(Recorded information Opens)
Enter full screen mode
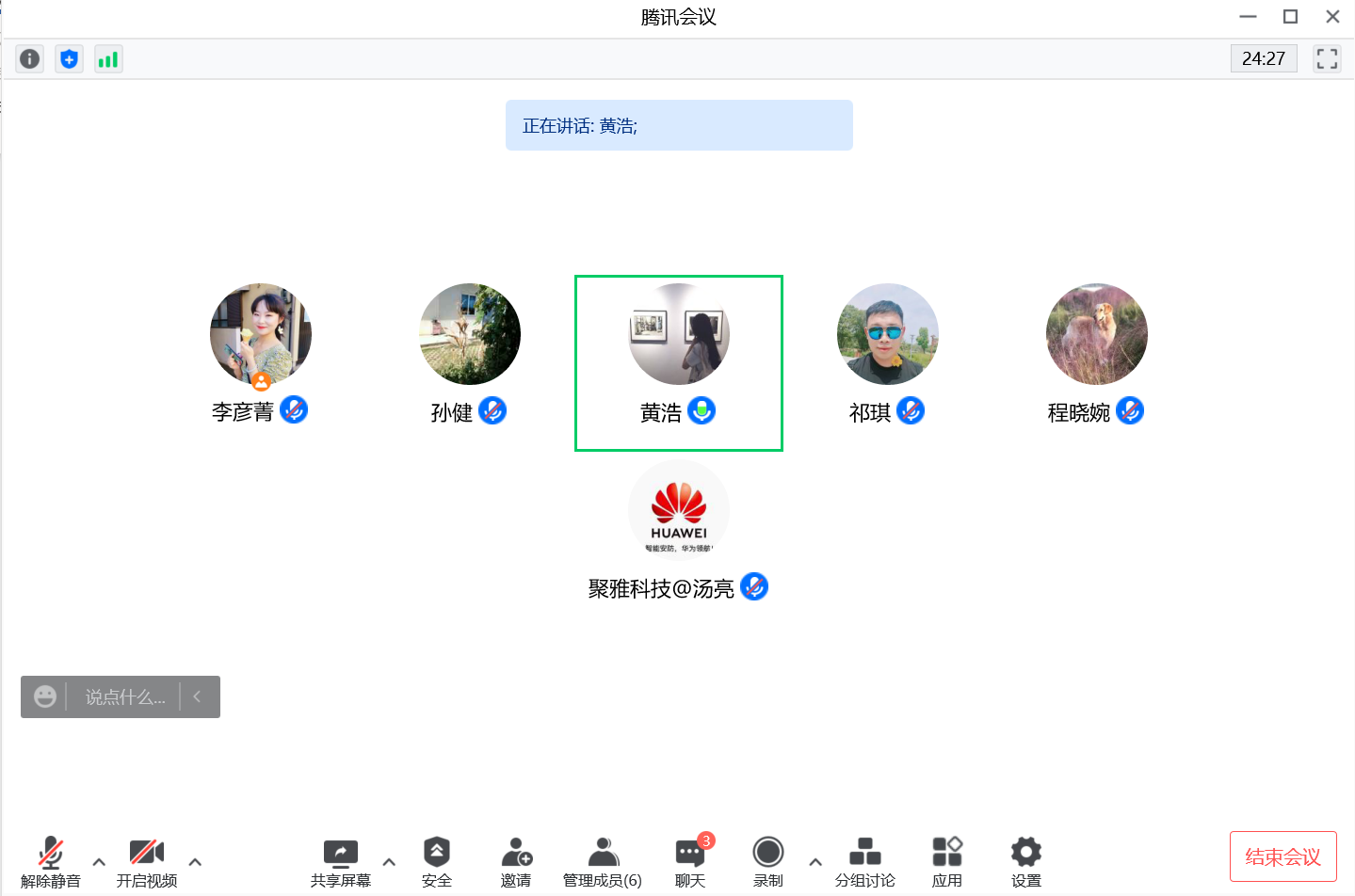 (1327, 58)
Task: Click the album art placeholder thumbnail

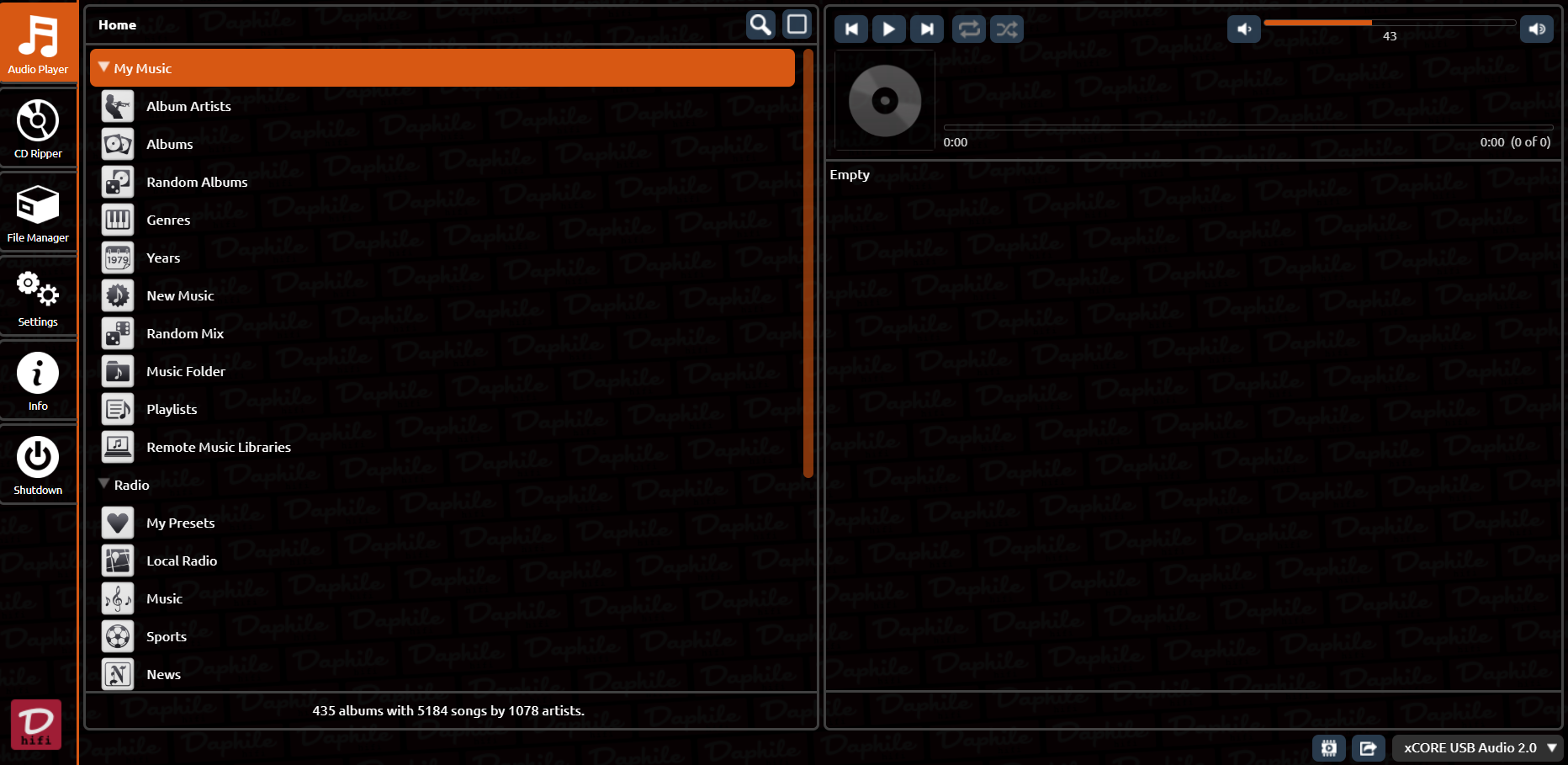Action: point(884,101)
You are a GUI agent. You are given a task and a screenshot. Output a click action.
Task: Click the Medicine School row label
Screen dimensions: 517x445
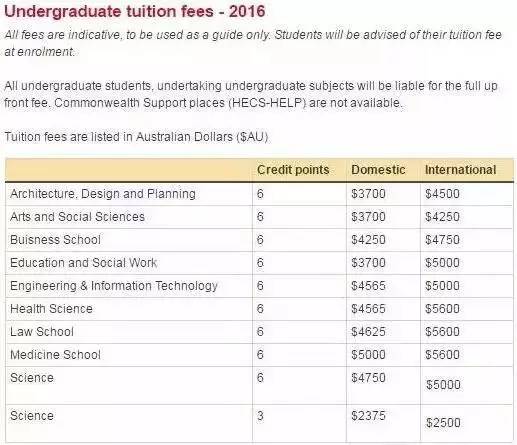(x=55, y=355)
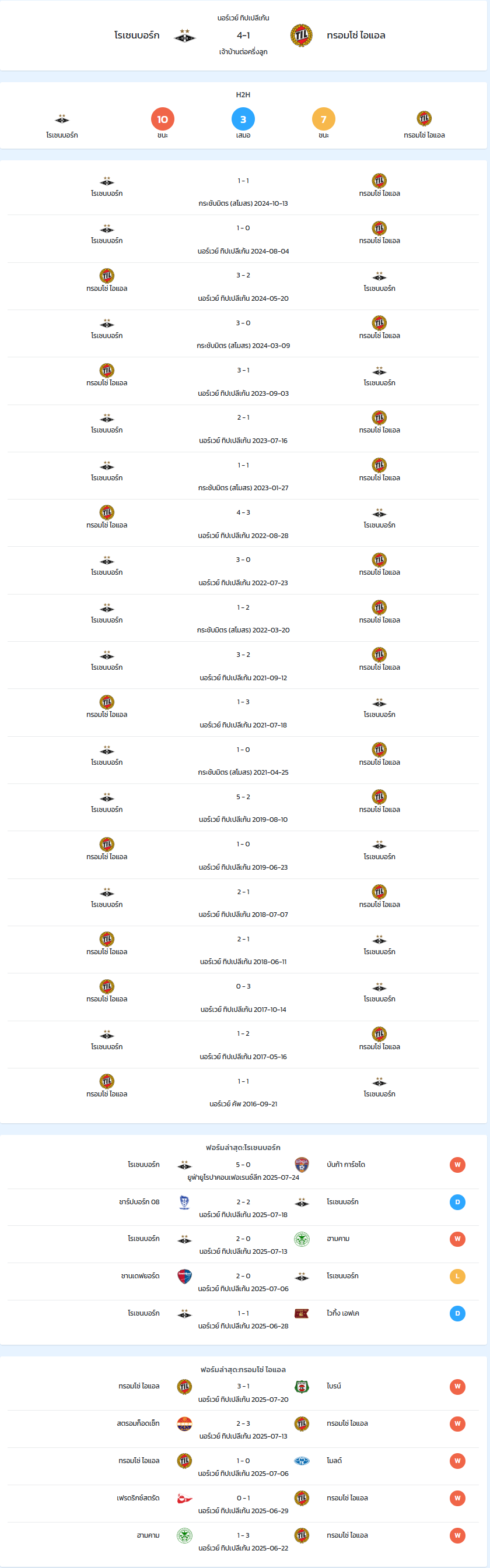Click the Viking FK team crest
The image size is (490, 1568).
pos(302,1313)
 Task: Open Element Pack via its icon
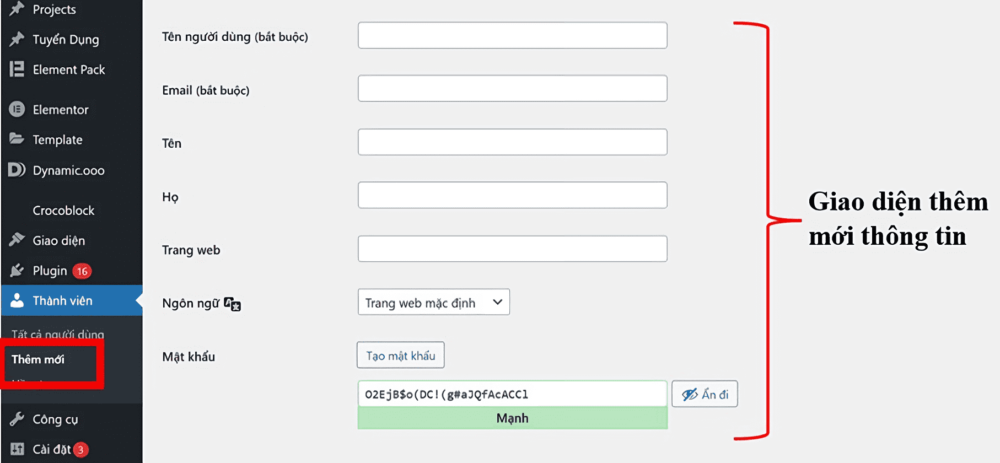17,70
(Recorded information Closes)
Task details
Would you mind repeating the records above exactly, without the pictures?

Task output
Enter full screen mode
 (1327, 58)
Task: Click the album art placeholder thumbnail

Action: point(884,101)
You are a GUI agent. You are given a task and a screenshot. Output a click action.
Task: Click the Medicine School row label
Screen dimensions: 517x445
(x=55, y=355)
Click the Viking FK team crest
The image size is (490, 1568).
pos(302,1313)
 Task: Open Element Pack via its icon
17,70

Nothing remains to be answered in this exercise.